Exercise aim: Everything in the data below should be restated word for word.

Segment Start: Exercise material

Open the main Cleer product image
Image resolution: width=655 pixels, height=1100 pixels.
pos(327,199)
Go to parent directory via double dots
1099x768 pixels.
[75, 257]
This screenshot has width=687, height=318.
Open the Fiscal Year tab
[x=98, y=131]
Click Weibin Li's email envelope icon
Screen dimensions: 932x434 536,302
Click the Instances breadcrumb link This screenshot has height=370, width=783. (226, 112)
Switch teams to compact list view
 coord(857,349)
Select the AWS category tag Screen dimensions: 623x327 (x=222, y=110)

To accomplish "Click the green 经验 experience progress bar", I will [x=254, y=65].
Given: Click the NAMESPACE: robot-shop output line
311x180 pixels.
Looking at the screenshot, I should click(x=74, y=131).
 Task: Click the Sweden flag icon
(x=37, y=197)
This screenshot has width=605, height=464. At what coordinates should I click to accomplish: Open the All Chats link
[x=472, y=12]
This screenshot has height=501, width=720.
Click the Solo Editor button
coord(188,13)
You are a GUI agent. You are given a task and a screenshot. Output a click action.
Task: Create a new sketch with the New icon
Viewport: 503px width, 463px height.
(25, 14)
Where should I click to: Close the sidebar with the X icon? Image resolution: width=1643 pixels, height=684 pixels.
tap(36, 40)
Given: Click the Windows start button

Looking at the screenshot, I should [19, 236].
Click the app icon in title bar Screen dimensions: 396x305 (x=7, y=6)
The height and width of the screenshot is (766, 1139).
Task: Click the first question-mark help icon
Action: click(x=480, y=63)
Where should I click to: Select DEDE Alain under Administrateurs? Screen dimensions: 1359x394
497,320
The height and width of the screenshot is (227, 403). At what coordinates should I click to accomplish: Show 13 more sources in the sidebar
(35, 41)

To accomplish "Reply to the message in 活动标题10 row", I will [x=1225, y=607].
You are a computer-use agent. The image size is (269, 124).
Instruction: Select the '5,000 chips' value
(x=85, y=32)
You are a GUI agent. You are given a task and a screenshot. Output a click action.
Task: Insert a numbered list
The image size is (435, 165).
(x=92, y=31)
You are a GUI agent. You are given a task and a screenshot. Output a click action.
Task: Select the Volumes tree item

Segment End: Exercise material

Solution to this exercise:
Open the main Cleer product image
Image resolution: width=655 pixels, height=1100 pixels.
pos(327,199)
Go to parent directory via double dots
1099x768 pixels.
[75, 257]
This screenshot has width=687, height=318.
Open the Fiscal Year tab
[x=98, y=131]
Click Weibin Li's email envelope icon
Screen dimensions: 932x434 536,302
Click the Instances breadcrumb link This screenshot has height=370, width=783. (226, 112)
Switch teams to compact list view
 coord(857,349)
Select the AWS category tag Screen dimensions: 623x327 (x=222, y=110)

To accomplish "Click the green 经验 experience progress bar", I will [x=254, y=65].
Given: Click the NAMESPACE: robot-shop output line
311x180 pixels.
Looking at the screenshot, I should click(x=74, y=131).
 Task: Click the Sweden flag icon
(x=37, y=197)
This screenshot has width=605, height=464. At what coordinates should I click to accomplish: Open the All Chats link
[x=472, y=12]
This screenshot has height=501, width=720.
Click the Solo Editor button
coord(188,13)
You are a GUI agent. You are given a task and a screenshot. Output a click action.
Task: Create a new sketch with the New icon
Viewport: 503px width, 463px height.
(25, 14)
Where should I click to: Close the sidebar with the X icon? Image resolution: width=1643 pixels, height=684 pixels.
tap(36, 40)
Given: Click the Windows start button

Looking at the screenshot, I should [19, 236].
Click the app icon in title bar Screen dimensions: 396x305 (x=7, y=6)
The height and width of the screenshot is (766, 1139).
Task: Click the first question-mark help icon
Action: click(x=480, y=63)
Where should I click to: Select DEDE Alain under Administrateurs? Screen dimensions: 1359x394
497,320
The height and width of the screenshot is (227, 403). At what coordinates should I click to accomplish: Show 13 more sources in the sidebar
(35, 41)

To accomplish "Reply to the message in 活动标题10 row", I will [x=1225, y=607].
You are a computer-use agent. The image size is (269, 124).
Instruction: Select the '5,000 chips' value
(x=85, y=32)
You are a GUI agent. You are given a task and a screenshot. Output a click action.
Task: Insert a numbered list
The image size is (435, 165).
(x=92, y=31)
You are a GUI agent. You are given a task and a screenshot. Output a click action.
Task: Select the Volumes tree item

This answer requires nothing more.